Pada tahun 2015, menurut penelitian, jumlah itu telah melonjak menjadi 1,82 persen, dengan tingkat kenaikan di seluruh kelompok usia dan demografi.

Dikutip dari Time.com pada Kamis (17/5/2018), peningkatan terbesar terlihat di antara remaja antara pada dua kelompok usia, yakni 15-17 tahun dan 12-14 tahun. Peningkatan kasus bunuh diri juga tercatat lebih tinggi di antara anak perempuan daripada anak laki-laki,

Menariknya, para peneliti turut mengamati secara signifikan, bahwa ditemukan lebih banyak upaya atau ide bunuh diri selama usia sekolah, di mana berbanding cukup kontras pada kondisi serupa yang dialami oleh orang dewasa.
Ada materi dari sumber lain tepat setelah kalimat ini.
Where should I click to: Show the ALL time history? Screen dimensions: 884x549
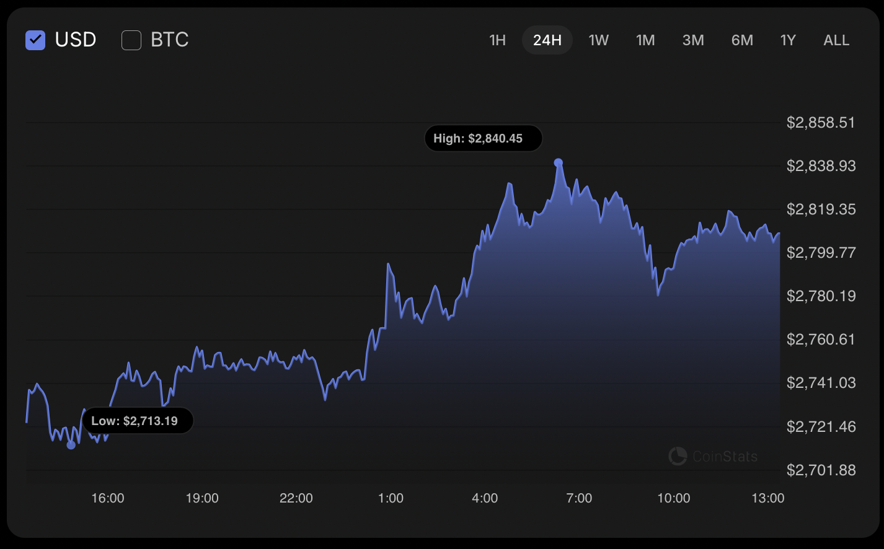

Untuk mencapai temuan ini, peneliti menggunakan data penagihan dari pusat data Sistem Informasi Kesehatan Pediatrik, yang melacak ruang gawat darurat remaja dan kunjungan rawat inap di seluruh rumah sakit di AS.

Pusat data tersebut menunjukkan bahwa lebih dari 115.800 percobaan bunuh diri terjadi selama tujuh tahun periode penelitian.

 

Simak video pilihan berikut:

2 dari 2 halaman

Naiknya Tingkat Depresi

Ilustrasi Foto Bunuh Diri (iStockphoto)

Sementara itu, data dari Pusat Pengendalian dan Pencegahan Penyakit (CDC) telah menunjukkan bahwa jumlah remaja yang meninggal karena bunuh diri juga meningkat di Amerika Serikat.

Alasan mengapa tingkat bunuh diri remaja merambat naik, menurut peneliti, masih sulit untuk diuraikan.

Peneliti menduga hal tersebut kemungkinan berhubungan dengan naiknya tingkat depresi dan kesepian di antara orang-orang muda.

Selain itu, muncul pula asumsi bahwa dokter anak semakin sering merujuk anak-anak dengan masalah kesehatan mental ke psikolog, atau bahkan rumah sakit jiwa.

"Prevalensi media sosial juga dapat berperan," ujar Dr. Gregory Plemmons, seorang profesor pediatri klinis di Vanderbilt University School of Medicine.

"Saya tidak memiliki satu pun jawaban ajaib yang menjelaskan mengapa kami melihat ini," kata Plemmons.

"Kami tahu bahwa kecemasan dan depresi meningkat pada kelompok muda maupun orang dewasa. Saya pikir beberapa orang telah berteori bahwa media sosial mungkin memainkan peran, bahwa anak-anak tidak merasa terhubung seperti dulu," lanjutnya menjelaskan.